API writability and the editor

Steve Clark talked about usability of APIs, and a snag some users hit when writing against ADO.NET, and some possible ways to help. It should come as no surprise that I think the ideal solution for this problem relies on the editor. (Because my team makes the editor!)

Today, if you're browsing a completion list in C#, there are some things you can find methods, properties, and fields on an object. If you know the icons, you can know the accessibility, as well.

There are some things you can't figure out as easily:

  • inherited interfaces
  • the base class, if any
  • indexers
  • implicit & explicit casting operators
  • other operators

In a previous blog, I talked about “interface property” which will help with the first item. 

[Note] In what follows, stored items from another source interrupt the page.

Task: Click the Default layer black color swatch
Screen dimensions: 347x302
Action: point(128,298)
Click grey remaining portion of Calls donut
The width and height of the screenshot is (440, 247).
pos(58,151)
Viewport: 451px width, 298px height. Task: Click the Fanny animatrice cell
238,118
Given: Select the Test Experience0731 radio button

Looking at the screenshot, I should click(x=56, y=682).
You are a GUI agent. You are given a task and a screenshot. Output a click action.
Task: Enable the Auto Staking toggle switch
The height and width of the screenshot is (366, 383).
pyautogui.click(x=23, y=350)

In the C# IDE design meetings, we talked about enhancing intellisense to give you this sort of information. We didn't find a user model that we really liked, the implementation costs for what we thought of were way to high to justify the work, and we were running out of time. So, nothing came of it in Whidbey. 

The best we came up with was this. Suppose you have an object 'x', with an indexer 'this[int i]'. In the member list for x, we could show the indexer:

    x. | F() |
| this[int i] |
| etc ... |

If you select the indexer, we remove the '.' and insert '[]', placing the cursor between the brackets. We could also do similar things with interfaces ('as IFoo') and others. 

Another feature we added in Whidbey was the “metadata as source“ view. With it, you can explore the public definition of a class in a form that we think is very comfortable for you (“Elvis is code focused“). 

In Steven's case, users didn't realize they should iterate with IEnumerator (foreach). Suppose 'IEnumerator' showed up in the member list? Would users figure it out then?

He also talked about classes being able to have tasks on them. We're not there yet, but expansions are a step in the right direction. If you look at the way VB has built expansions, they're working on tasks. C# has built them as a way to speed typing of common constructs. Same technology, different users.